When you define a state, a state is, again, people.  People make up a state.  If the State of California, meaning the people of California, Colorado, Kentucky, Tennessee, South Carolina, Texas, if they choose or decide that they wish to not have certain forms of social contract relationships in their state, namely same-sex marriages, that is their prerogative.  There is nothing in the federal constitution that forbids them from doing so.  They’re not denying the relationship.  They’re denying the legality or to confer the legality upon a relationship. There is a vast difference there.
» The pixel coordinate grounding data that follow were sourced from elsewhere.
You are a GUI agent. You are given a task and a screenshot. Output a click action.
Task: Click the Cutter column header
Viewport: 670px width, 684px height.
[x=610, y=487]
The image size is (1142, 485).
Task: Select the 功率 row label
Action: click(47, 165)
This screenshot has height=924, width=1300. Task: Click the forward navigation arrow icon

road-to-independence-BH-RTIDE2-detailI just want to review this again.  The fact that the SCOTUS is hearing this is unconstitutional in and of itself.  This is something that individuals and individual states should be working out.  [mocking] “Come on, you can’t make a comparison between dry and wet counties.”  Why can’t you?  It’s the same principle.  I can take you to places in Louisiana where there is a parish.  On the parish border where the people of said parish live, on the other side of that parish border is another parish.  In Parish A, there’s alcohol purchasing power; you can purchase and sell.  In Parish B, there is what is known as a dry parish.  They have these all over Texas.  In other states there are dry counties.  No one seems to deny that the people of any individual county can choose whether or not they want to be teetotalers or not, do they?  How do they have the authority to determine one in the former and not determine social contracts in the latter?

I would suggest to you that if you can make it so that one may not participate legally in the sale or purchasing of alcohol or other products, that is an act of sovereignty, that is an act of sovereignty just like saying we don’t allow certain social contracts here.  [mocking] “That must mean that you’re for it, you bigot.”  It simply means that the reason why you have divided government is to divide the power up, to divide the authority.  What works in one place in Maryland may not work in a place in Texas.  That is the only point, to declare this same-sex marriage issue as a universality, I think, is not for courts to decide, and certainly isn’t for the Supreme Court to decide.

Dana Milbank says this cannot be stopped by the courts.  You may as well just say then the age of atheism and anarchy is at hand, and that no force on Earth can stop the last vestiges or can stop the martyrdom that is about to occur to the Christian people that refuse to go along with the secularization of everything they and their ancestors have ever known, as makes up traditional life.  That’s basically, I believe, and many people believe, where this is going, which is why many people are trying to assert themselves where they live and are trying to keep these issues closest to where they live.